Recent reviews
This week’s brocentric The Hangover may be an acquired taste, but its main character, Las Vegas, has long offered something for everyone. Either way, the city sure brings out the unhinged in Hollywood. And of course, we have our favorites. No Swingers here—and don’t you dare make a “money” joke.
SHOWGIRLS
That pole needed cleaning anyway, so thanks. Knives were out for Paul Verhoeven’s 1995 tits-heavy spectacular, his first movie after Basic Instinct. Stinky garbage or a trove of trash manna? Neither: Showgirls plays more and more like an aerobicized parody of sex and love. Don’t call it intentional, but thank pervy screenwriter Joe Eszterhas for all the head-slappingly inane trampdom on reality TV these days.
FEAR AND LOATHING IN LAS VEGAS
The stakes were huge for Brazil’s Terry Gilliam: Deliver Vegas’s most notorious bit of bizarreitude faithfully. So why not go all in? Gilliam doubled down with two of the strangest performances ever released by a major studio. Johnny Depp uncorked a pre-Pirates mumbler as the Hunter S. Thompson surrogate, while Benicio Del Toro gained 45 pounds to channel his companion “Dr. Gonzo.” Were drugs even necessary on this set? Today, the 1998 romp plays like Gilliam’s purest.
MELVIN AND HOWARD
He is Las Vegas’s spookiest ex-resident: Howard Hughes. And to think that one night in the breezy desert, the aging billionaire (Jason Robards) was rescued by a simpleminded Good Samaritan (Paul Le Mat) who noticed his exhausted body sprawled on the highway. After a strange midnight conversation, they’re back at the Sands, Hughes in quiet gratitude. Such is the mythical setup of Bo Goldman’s touching original script, transformed by director Jonathan Demme into what still may be his finest, kookiest picture, arguably 1980’s best.
MARS ATTACKS!
If aliens did attack, would Tom Jones be on hand to save us via some golden, not-unusual tones? Only in a perfect world, i.e., Tim Burton’s schlocky 1996 fantasy, which barely comes together during its manic Las Vegas scenes set on the Strip. But oh, the cast: Annette Bening’s spacey New Age alcoholic; Pam Grier’s furious, no-nonsense bus driver; Jack Nicholson’s slimy hotel magnate; Jim Brown’s exploited King Tut. Are they really worth saving? Undeniably.
CASINO
Martin Scorsese’s 1995 mobbed-up fall of Rome was compared unflatteringly to Goodfellas (what wouldn’t be?) but actually has a frenetic rhythm all its own. Casino begins with an operatic flourish—a falling man plunging into neon hell—and never slackens. The story is the gutting of the golden goose: how Vegas became a money machine for the mob but was lost to the “yokels.” No Scorsese movie better captures his mouthy sense of class war and cultural outsiderness. The biggest gamble? Casting Sharon Stone as blond hustlerette Ginger. The payoff was enormous—her finest performance.

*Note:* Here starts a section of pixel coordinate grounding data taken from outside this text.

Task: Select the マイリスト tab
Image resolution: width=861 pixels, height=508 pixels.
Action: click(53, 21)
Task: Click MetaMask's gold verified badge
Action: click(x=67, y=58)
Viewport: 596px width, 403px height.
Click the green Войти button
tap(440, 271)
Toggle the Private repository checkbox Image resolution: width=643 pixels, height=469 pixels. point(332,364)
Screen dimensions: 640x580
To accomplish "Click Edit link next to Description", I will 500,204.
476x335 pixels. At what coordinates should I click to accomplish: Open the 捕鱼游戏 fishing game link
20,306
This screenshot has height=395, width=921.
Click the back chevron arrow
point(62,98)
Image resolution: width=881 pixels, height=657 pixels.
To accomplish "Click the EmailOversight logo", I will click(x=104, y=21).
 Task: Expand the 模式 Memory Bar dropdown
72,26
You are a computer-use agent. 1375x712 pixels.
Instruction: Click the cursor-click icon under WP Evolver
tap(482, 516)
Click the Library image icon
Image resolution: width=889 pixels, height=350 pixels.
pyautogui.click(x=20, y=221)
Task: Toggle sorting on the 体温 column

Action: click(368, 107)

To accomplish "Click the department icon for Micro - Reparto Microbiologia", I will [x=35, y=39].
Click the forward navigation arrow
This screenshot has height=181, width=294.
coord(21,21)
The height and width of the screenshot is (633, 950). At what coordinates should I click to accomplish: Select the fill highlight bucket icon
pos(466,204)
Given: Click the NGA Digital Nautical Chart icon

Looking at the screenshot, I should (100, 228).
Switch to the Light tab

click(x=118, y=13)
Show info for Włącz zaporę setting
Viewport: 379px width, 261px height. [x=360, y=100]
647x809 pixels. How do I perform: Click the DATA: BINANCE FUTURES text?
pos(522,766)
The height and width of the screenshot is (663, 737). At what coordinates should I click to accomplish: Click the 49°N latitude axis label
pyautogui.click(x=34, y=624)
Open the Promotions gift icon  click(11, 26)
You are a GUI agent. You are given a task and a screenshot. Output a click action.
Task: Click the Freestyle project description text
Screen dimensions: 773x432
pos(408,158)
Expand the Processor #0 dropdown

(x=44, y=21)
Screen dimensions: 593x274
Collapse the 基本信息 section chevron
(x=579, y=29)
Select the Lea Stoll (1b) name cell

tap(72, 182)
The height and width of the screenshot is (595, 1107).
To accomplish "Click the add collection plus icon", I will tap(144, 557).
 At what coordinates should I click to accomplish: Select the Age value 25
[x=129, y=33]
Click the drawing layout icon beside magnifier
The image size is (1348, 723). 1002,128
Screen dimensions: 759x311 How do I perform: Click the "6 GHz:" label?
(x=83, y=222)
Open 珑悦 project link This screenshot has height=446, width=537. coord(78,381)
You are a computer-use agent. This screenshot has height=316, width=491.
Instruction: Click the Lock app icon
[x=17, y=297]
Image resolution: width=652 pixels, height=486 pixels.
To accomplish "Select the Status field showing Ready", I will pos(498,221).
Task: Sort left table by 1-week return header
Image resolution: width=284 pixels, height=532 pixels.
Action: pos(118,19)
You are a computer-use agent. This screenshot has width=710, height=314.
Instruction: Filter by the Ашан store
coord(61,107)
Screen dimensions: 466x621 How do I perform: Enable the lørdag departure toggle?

X: THE MAN WITH THE X-RAY EYES
This 1963 Roger Corman stunner actually only climaxes in Las Vegas; up to then, it’s a freak-on-the-run thriller starring former A-lister Ray Milland as a scientist who can see through blouses. But then he falls in with Don Rickles, who pimps him out at carnivals. Ultimately, we’re in a casino, where the money comes easy, but our hero is driven mad by his godlike powers—and he’s out in the desert by film’s end. The ultimate movie about gambling.